Another identifying feature was born at the ICC in Munich. As the group had been given so much publicity in advance of the Church Convention, the musicians suddenly found themselves standing in front of an audience of a thousand people in a huge hall. For many this gigantic setting was frightening. But the musicians found a way to deal with. On stage they simply closed ranks and took each other by the hand. This marked the beginning of a tradition that continues to this day.

Meeting as equals

Each year, depending on the occasions, there are one to two concerts and at least one concert trip. The new year always starts with a kick-off rehearsal to which anyone who feels like making music is invited. There is no sheet music. “We make rehearsal CDs beforehand so that the young people can listen to the songs over and over again.”
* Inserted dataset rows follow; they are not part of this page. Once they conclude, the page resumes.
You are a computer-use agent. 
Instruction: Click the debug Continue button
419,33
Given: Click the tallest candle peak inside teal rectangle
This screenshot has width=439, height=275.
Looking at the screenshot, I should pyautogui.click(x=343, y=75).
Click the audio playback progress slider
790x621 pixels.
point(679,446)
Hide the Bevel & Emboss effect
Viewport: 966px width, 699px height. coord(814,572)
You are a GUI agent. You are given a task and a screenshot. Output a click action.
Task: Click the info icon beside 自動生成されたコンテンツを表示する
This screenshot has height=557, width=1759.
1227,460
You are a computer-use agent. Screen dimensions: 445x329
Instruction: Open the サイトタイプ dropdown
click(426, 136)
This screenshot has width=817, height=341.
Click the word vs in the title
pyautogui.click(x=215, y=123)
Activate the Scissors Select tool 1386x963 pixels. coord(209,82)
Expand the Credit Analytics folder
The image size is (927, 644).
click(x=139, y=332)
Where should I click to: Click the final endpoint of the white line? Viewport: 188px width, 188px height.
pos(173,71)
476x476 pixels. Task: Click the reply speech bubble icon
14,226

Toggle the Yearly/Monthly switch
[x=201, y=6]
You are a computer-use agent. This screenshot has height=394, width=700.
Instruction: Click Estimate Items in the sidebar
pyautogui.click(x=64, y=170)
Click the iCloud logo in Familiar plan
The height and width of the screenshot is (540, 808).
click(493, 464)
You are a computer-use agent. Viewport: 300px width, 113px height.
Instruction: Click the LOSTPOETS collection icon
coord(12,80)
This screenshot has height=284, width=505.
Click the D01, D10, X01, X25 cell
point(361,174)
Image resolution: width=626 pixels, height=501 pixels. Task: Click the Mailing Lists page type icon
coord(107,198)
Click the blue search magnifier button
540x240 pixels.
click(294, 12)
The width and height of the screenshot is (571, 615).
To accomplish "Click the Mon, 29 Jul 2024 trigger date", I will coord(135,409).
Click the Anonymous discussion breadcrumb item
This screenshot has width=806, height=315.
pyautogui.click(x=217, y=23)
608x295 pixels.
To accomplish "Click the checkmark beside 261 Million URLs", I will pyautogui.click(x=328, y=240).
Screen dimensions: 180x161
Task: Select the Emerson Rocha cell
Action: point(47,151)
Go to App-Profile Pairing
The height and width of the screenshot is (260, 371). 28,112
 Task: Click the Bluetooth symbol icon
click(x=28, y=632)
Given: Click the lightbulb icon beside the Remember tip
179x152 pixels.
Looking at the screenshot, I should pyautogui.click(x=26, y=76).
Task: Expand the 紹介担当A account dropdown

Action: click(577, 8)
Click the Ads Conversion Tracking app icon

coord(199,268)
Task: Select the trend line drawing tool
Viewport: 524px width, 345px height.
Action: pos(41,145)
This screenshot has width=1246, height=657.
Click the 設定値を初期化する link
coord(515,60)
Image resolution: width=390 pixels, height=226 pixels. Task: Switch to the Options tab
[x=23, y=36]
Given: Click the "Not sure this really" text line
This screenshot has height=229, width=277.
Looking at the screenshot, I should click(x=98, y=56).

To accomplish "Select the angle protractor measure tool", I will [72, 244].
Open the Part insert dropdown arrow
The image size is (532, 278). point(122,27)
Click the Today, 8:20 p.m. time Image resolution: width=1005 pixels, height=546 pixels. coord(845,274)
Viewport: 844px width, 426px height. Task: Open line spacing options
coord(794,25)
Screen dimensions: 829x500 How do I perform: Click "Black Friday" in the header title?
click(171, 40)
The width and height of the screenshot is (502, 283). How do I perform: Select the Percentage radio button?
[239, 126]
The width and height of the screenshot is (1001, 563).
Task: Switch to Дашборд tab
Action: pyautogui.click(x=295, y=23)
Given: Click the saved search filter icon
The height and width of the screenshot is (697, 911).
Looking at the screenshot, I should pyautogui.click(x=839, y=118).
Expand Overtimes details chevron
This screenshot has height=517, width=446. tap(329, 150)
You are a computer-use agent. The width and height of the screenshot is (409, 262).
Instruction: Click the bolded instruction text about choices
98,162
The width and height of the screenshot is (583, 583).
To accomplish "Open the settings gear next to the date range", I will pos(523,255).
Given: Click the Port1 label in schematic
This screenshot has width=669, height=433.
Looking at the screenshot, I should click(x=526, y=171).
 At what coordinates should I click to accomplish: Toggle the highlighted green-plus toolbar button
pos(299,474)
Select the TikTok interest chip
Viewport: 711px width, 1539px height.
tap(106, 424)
Faktor G has developed a repertoire of about thirty pieces this way. In fact, the group mastered its biggest and most important appearance to date with the same method: their concert in front of nearly 30,000 people at the International Youth Convention 2019 in Düsseldorf (Germany).

Kathrin Schinski would like to see more inclusion taking place in the audience. “We would love it if not only the families and friends of the young people came, but also people with disabilities and guests, of course.” Then they could experience themselves what music can achieve. “I am so touched when I see so many different young people coming together on one and the same level.”